Abstract

This thesis analyses film festivals as public spaces. It asks how publicness configures both contemporary film festivals and the activities of those who participate in them. In order to investigate this mix of theories and the concomitant practices are employed, all of which are intertwined with the notion of public or publicness as the overriding conceptual framework of this research. Jurgen Habermas’s universal and rational notion of public sphere has been subjected to criticisms that have called for an understanding of publicness as more fragmented and multiple, and hence experiential. Here, publicness is defined as performative: it is constituted experientially as the degree of physical, perceptual and sensorial connectedness between film festivals and those present at them. In other words, film festivals are experiential public spaces. On the basis of ethnographic analysis of the Busan and Berlin International Film Festivals (BIFF and the Berlinale) utilising in-depth interviews, participant observation and archival analysis, the thesis argues that film festivals are socioculturally bound and perceptually elastic public spaces that enable their audiences or publics to experience the ambient and environmental sense of public accessibility engendered jointly by film festivals and their surrounding milieus. Three aspects are analysed in more detail. First, public spaces are being used as festival venues within contemporary gentrified urban environments.

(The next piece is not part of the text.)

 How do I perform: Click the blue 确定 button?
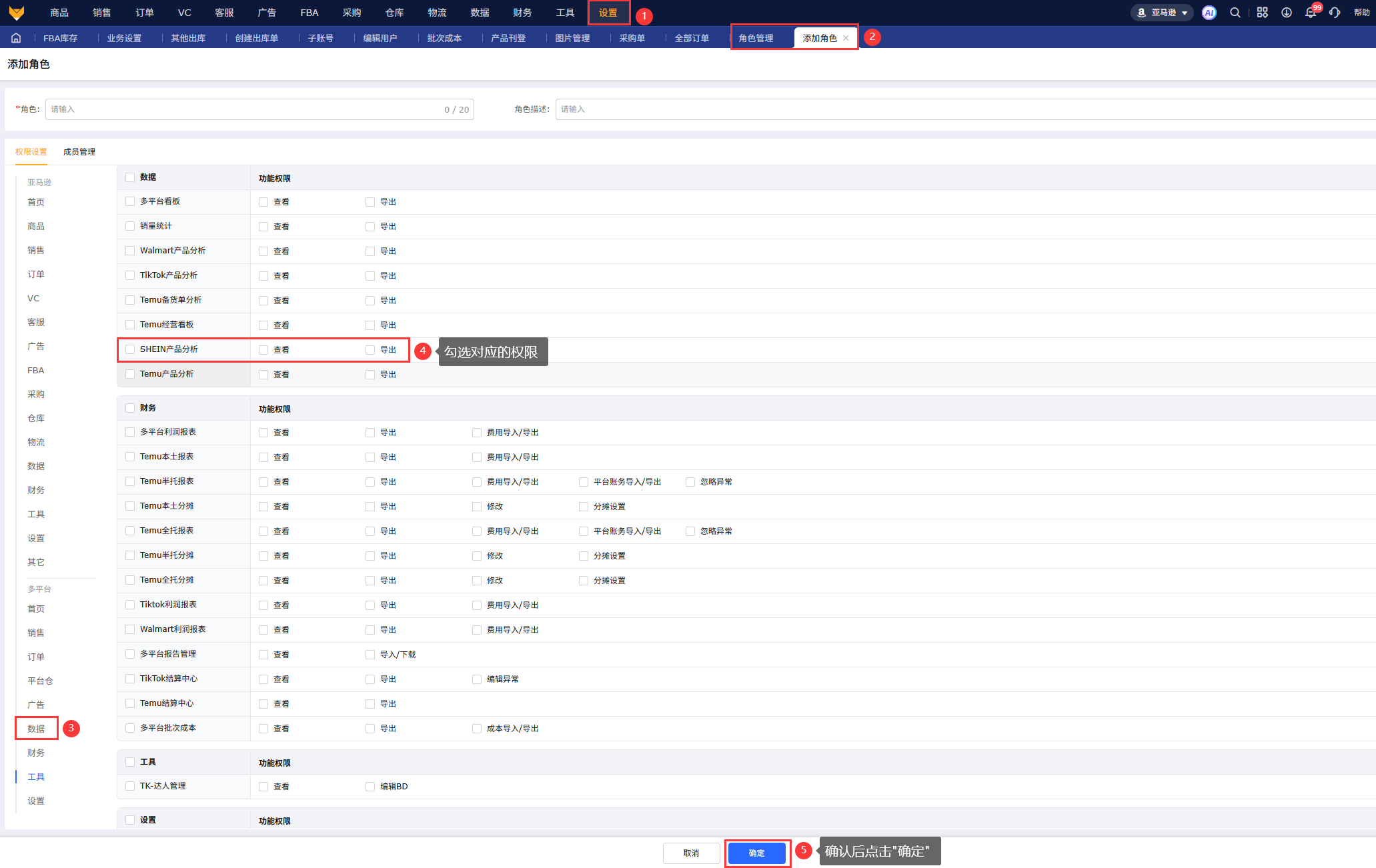(x=756, y=853)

The thesis argues that the physical and structural expansion and transformation of national and international film festivals affects the changing perceptions local residents have of everyday urban public spaces. Second, question and answer (Q&A) sessions between ordinary festival audiences and filmmakers are examined as communicatively performative activities. The thesis argues that the film festival Q&A format functions as a discursive means of facilitating the active participation of festival audiences in its verbally and emotionally-engaging public atmosphere. Third, the roles of film festival media, specifically online, are examined in order to argue that festivals use new media to facilitate ordinary festival audiences’ or their publics’ engagement with the film festival experience as a whole.